If allergic reactions occur during treatment, it is necessary to perform antihistamine therapy.

When anemia is detected by blood tests, patients are prescribed iron supplements, taking vitamin B12, and folic acid.

Patients with arterial hypertension are recommended to take Reserpine, Clonidine, Gemiton and other antihypertensive drugs in combination with Hypothiazid, Triampur and other saluretics.

In the terminal stages of the disease, organ-preserving surgery or nephrectomy is recommended. Often, it is possible to determine the volume of surgical intervention performed already during the operation.

In addition, patients are shown sanatorium treatment in balneo-drinking sanatoriums.

Nutrition for chronic pyelonephritis

Chronic pyelonephritis

Proper nutrition in chronic pyelonephritis is a prerequisite for complete treatment. It provides for the exclusion from the diet of spicy dishes, all rich broths, various seasonings to enhance the taste, as well as strong coffee and alcohol.

The calorie content of food should not be underestimated; an adult needs to consume up to 2500 kcal per day. The diet should be balanced in terms of the amount of proteins, fats and carbohydrates and have the maximum set of vitamins.

Optimal for chronic pyelonephritis is considered a vegetable-milk diet with the addition of meat and fish dishes.

It is necessary to include a variety of vegetables in the daily diet: potatoes, zucchini, beets, cabbage, as well as various fruits. Eggs, dairy products and milk itself must be present on the table.

With iron deficiency, you need to eat more apples, strawberries, pomegranates. At any stage of chronic pyelonephritis, the diet should be enriched with watermelons, melons, cucumbers, pumpkin. These products have a diuretic effect and allow you to quickly cope with the disease.

Prevention of chronic pyelonephritis

  • Prevention of patients with pyelonephritis is reduced to the timely and thorough treatment of patients at the stage of acute pyelonephritis. Such patients should be registered in the dispensary.

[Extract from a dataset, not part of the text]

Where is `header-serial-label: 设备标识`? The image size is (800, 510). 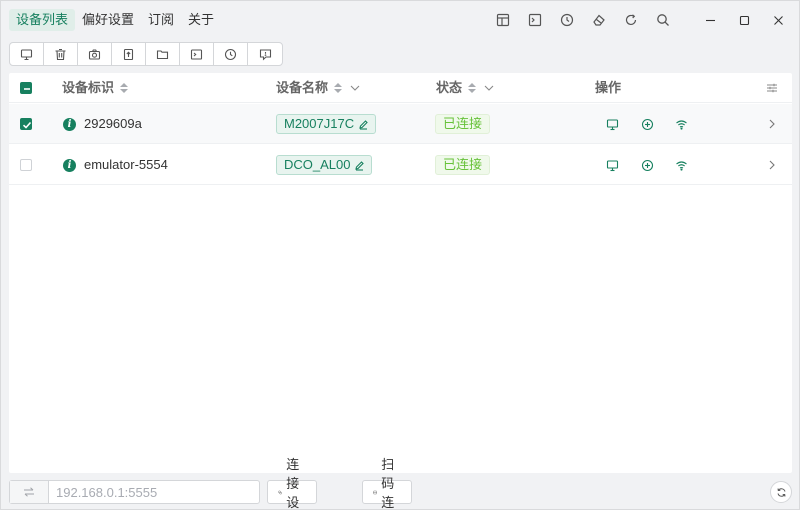 header-serial-label: 设备标识 is located at coordinates (88, 88).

  • There are recommendations for the employment of patients with chronic pyelonephritis: patients are not recommended to work in enterprises that require hard physical labor, contributing to being in constant nervous tension. It is important to avoid hypothermia in the workplace and outside it, you should avoid working on your feet and at night, work in hot shops is excluded.

  • You should follow a diet with salt restriction as recommended by doctors.

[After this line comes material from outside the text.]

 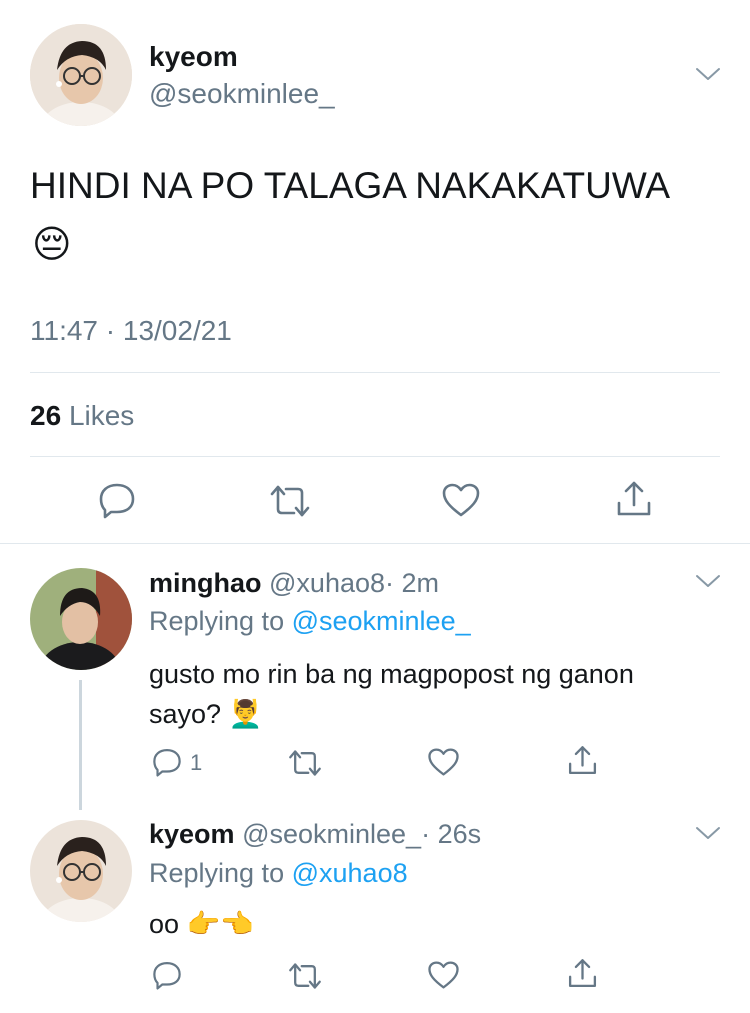 I want to click on reply-header: kyeom @seokminlee_· 26s, so click(x=315, y=834).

  • The success of preventive measures in secondary pyelonephritis depends on the complete elimination of the cause that led to the development of the disease. It is important to remove any obstacles to the normal outflow of urine without fail.

  • It is important to identify and treat hidden foci of infection and intercurrent diseases.

  • After discharge from the hospital, patients must be registered with a dispensary for a period of at least one year. If after this time bacteriuria, leukocyturia and proteinuria are not detected, then the patient is removed from the register. If signs of the disease persist, then the follow-up period for such patients should be extended to three years.

  • If primary pyelonephritis is detected in patients, then the treatment is long-term, with periodic placement in a hospital.

  • No less important is the correction of immunity and maintaining it in good condition. For this, it is necessary to maintain a healthy lifestyle, a long stay in the fresh air, dosed physical activity according to the doctor’s indications.

  • Staying in sanatorium-resort institutions of a specialized profile allows you to reduce the number of exacerbations of the disease.

  • Special attention deserves the prevention of the disease in pregnant women and children, as well as in patients with weakened immune systems.

With a latent course of the disease, patients do not lose their ability to work for a long time. Other forms of pyelonephritis can have a significant impact on a person’s performance, as there is a threat of rapid complications.